_Extracted material:_
***

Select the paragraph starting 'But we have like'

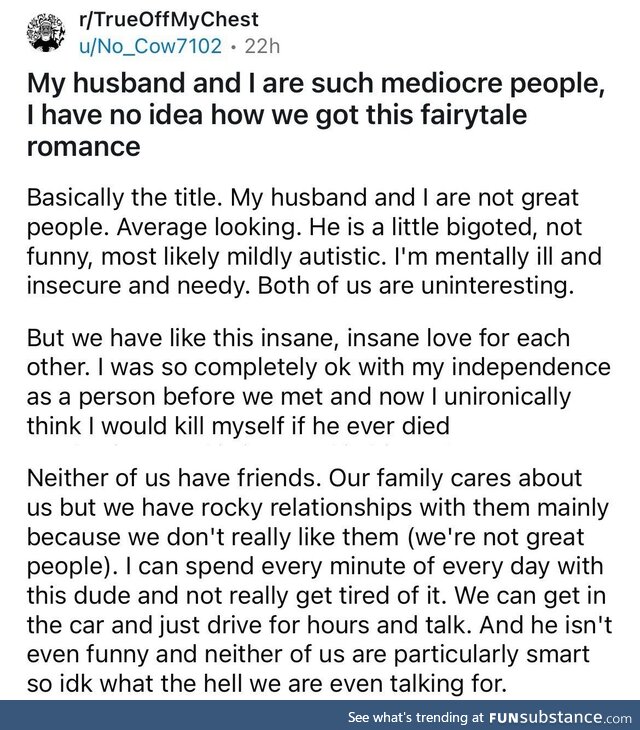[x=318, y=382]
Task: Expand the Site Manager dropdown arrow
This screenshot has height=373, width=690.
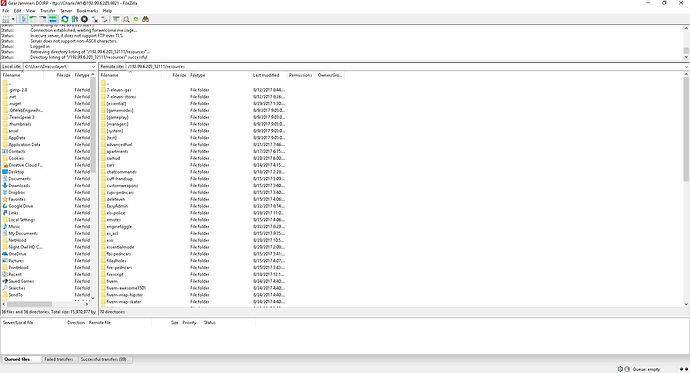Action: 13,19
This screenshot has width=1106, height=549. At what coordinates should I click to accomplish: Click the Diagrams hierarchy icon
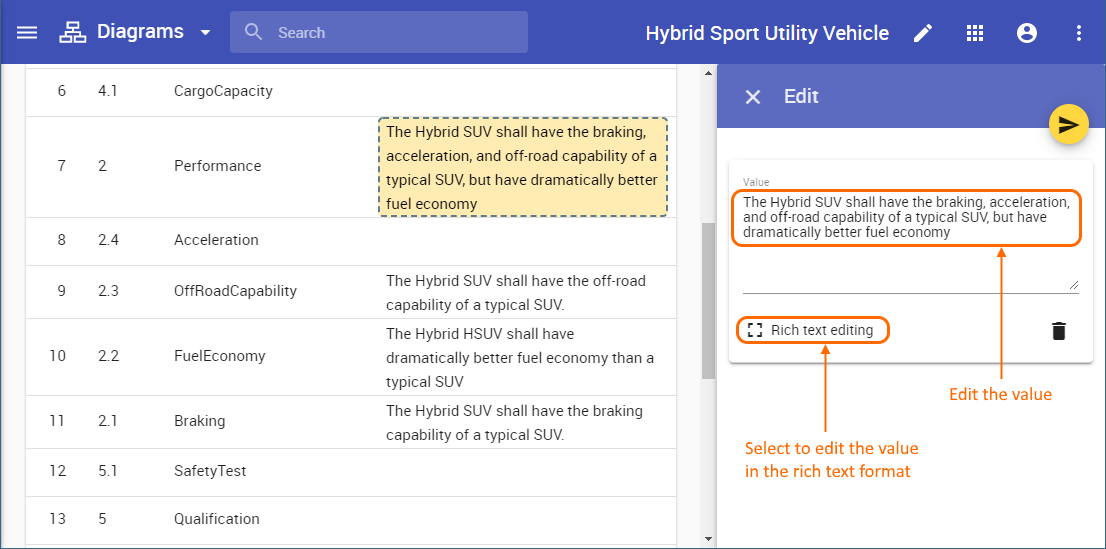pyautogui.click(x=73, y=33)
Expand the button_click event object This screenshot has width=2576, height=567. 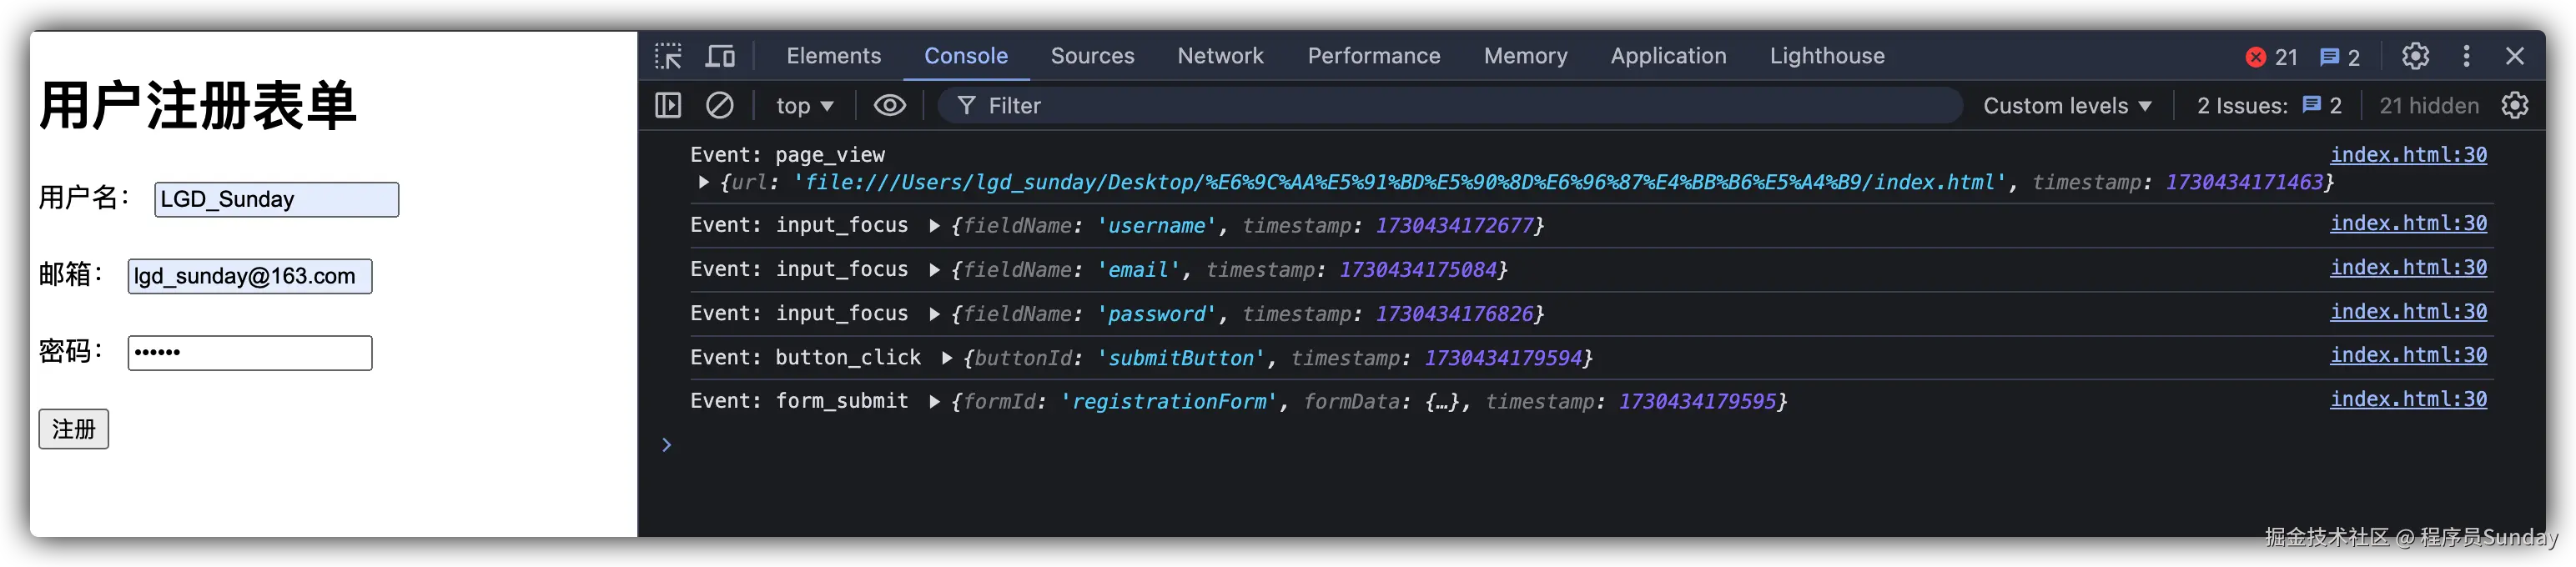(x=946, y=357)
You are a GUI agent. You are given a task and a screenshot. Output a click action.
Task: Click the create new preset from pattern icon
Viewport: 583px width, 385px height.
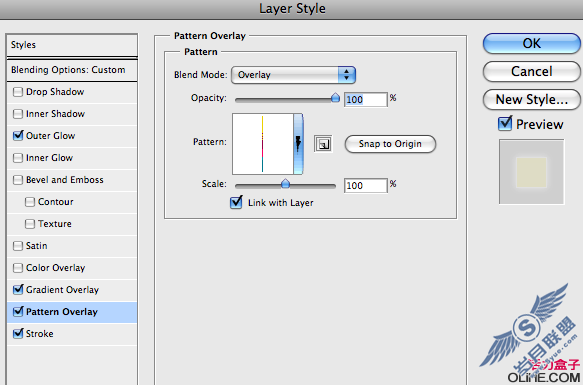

***

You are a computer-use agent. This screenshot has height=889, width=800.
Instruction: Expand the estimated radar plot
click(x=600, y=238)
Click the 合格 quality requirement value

***

_Activity:_ All that belongs in your answer is the stretch of entries above from the line with "Task: Click the" through the line with "Viewport: 583px width, 385px height.", printed exactly.

_Output of the exercise:_
Task: Click the create new preset from pattern icon
Viewport: 583px width, 385px height.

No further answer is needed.